First published in The Times, Monday March 21 2016
The history and fate of St Peter’s Seminary has acquired an almost mythical status over the past 50 years. Designed by Andy MacMillan and Isi Metzstein of the architects Gillespie, Kidd & Coia, based in Glasgow, the building served as a training college for priests for just over a decade before being left to fester in the woods north of the village of Cardross, like Sleeping Beauty’s castle.
The campaign to restore the category A-listed building has gathered steam in recent years, boosted by the involvement of NVA, the site-specific performance company. Led by Angus Farquhar, artistic director, the company has presented large-scale works in locations ranging from Skye’s Trotternish peninsula to Arthur’s Seat in Edinburgh.

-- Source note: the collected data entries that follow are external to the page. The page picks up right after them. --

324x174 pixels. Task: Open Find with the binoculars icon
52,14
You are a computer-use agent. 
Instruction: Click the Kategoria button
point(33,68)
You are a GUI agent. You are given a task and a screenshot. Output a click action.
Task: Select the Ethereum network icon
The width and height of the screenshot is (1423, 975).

Hinterland, the first fruits of an ambitious plan to reclaim St Peter’s and the surrounding landscape, is the opening event of Scotland’s Festival of Architecture 2016.
Pic: Alan McAteer
While the promenade performance, reached by bus from nearby Helensburgh, will prove an emotional journey for anyone who has followed the decline and resurgence of St Peter’s, the event can be enjoyed purely on a sensory level, without prior knowledge of the building or its architectural significance. The opening uphill trek immerses participants in an eerie fairytale atmosphere. We climb a roughtrodden path, passing through a tunnel of trees, the bare branches forming a skeletal canopy above our heads.
Our main source of illumination is the staff-cum-light-sabre issued as we emerge from the bus. The sense of being lost in an otherworldly landscape is heightened by subtly shifting lighting, designed by Phil Supple, and evocative sound effects, faintly coming and going in every direction.

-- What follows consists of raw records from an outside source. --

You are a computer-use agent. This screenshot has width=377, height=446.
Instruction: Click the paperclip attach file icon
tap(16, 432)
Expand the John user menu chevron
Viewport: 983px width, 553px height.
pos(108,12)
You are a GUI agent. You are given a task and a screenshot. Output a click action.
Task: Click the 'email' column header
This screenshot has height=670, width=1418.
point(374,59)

The main event is, naturally, the arrival at the seminary itself. What is particularly gratifying about NVA’s intervention is the lack of an attempt to shy away from its current state. There is as much emphasis on the interplay between the building’s nooks and corners and the recent addition of ornate graffiti art as there is on the rugged beauty of the original architecture.
Pic: Alaisdair Smith
The centrepiece, which takes place in the belly of the seminary, again combines sculptural light, projections and music, interacting with the building’s depthless symmetry and lethally sharp edges to stunning effect. The presence of a huge censer dispensing clouds of incense to the strains of music composed by Rory Boyle for St Salvator’s Chapel Choir from the University of St Andrews reminds us of the building’s origins. The light changes, becoming harsher, once again exposing slogans, damp surfaces and cracks in concrete.
With no route map or guidebook, our understanding of the seminary’s history plays second fiddle to the amazing atmospherics created by Farquhar, James Johnson, NVA’s associate visual director, and the rest of the team. In their hands the revered building has become an ornate canvas on to which we, the audience, further project our own associations and contemplations.